Présidentielle à Madagascar : accusée de corruption, la CENI parle

Accusée de corruption, la Commission électorale nationale indépendante (CENI) malgache a fait face à la presse, à Antananarivo, au moment où le dépouillement des bulletins de vote de l’élection présidentielle du 7 novembre se poursuit pour des résultats attendus le 28 novembre.

La Commission électorale nationale indépendante (CENI), accusée de corruption, a donné une conférence de presse, ce samedi 10 novembre 2018, depuis son quartier général, à Antananarivo, à Madagascar. La CENI, qui confirme avoir détecté des anomalies pendant l’élection, tout comme certains observateurs électoraux de la communauté internationale, qui ont fustigé des doublons sur la liste électorale, des cartes d’électeurs qui ne sont pas arrivées ou encore des bulletins pré-cochés, entre autres, met en garde contre les critiques et les accusations de corruption qu’elle subit depuis quelques jours.

Le président de la CENI invite « toutes ces personnes-là à apporter les preuves puisque, effectivement, c’est très grave de porter, à l’endroit de la Commission électorale nationale indépendante, de tels mensonges, de tels propos sans aucune preuve à l’appui ». Toutefois, la CENI a indiqué avoir consigné ces anomalies, comme le demande la loi électorale, sans oublier de préciser qu’il appartiendra à la Haute Cour constitutionnelle traitera. La CENI a tout de même rassuré que ces anomalies constatées ne remettent pas en cause la régularité du scrutin.

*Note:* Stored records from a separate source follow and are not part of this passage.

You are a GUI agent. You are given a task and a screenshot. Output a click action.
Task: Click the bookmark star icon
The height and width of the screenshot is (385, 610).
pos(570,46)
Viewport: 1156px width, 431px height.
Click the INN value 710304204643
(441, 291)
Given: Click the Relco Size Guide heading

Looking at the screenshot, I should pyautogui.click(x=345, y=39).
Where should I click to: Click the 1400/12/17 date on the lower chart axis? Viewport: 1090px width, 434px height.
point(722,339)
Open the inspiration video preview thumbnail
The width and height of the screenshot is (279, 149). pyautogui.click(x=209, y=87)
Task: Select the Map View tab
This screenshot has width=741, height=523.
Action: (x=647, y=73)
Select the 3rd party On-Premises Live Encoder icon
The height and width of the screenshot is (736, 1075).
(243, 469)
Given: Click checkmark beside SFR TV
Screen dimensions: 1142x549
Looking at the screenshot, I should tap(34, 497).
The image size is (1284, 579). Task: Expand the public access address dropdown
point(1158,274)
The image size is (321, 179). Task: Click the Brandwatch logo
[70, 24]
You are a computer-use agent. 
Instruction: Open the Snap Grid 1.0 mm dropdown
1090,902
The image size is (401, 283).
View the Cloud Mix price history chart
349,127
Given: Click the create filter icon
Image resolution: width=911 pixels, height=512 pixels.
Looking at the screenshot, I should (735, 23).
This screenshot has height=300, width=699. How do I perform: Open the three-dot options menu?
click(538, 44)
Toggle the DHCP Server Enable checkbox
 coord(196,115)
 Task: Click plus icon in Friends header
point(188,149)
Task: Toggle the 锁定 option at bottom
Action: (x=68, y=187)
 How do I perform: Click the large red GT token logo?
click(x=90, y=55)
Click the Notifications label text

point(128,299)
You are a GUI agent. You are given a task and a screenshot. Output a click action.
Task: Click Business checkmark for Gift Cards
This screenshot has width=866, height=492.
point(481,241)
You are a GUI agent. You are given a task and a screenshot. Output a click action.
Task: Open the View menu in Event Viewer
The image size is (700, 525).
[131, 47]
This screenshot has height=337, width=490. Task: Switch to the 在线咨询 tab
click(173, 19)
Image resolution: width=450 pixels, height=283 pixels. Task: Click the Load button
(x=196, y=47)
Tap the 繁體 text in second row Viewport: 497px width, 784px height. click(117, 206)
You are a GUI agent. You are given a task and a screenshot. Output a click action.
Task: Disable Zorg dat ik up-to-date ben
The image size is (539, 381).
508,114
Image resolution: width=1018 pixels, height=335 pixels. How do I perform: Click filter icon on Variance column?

Ce point des presse intervient trois jours après le premier tour de scrutin de l’élection présidentielle, alors que 4 024 bureaux de vote ont été traités sur 24 852 avec un taux de participation de 52,41%. Selon les premières tendances,  Andry Rajoelina arrive en tête avec 40,52%, suivi de Marc Ravalomanana qui serait accrédité de 39,37% des suffrages provisoires. Quant au Président sortant, Hery Rajaonarimampianina, il se retrouve avec un faible crédit de 5,71%.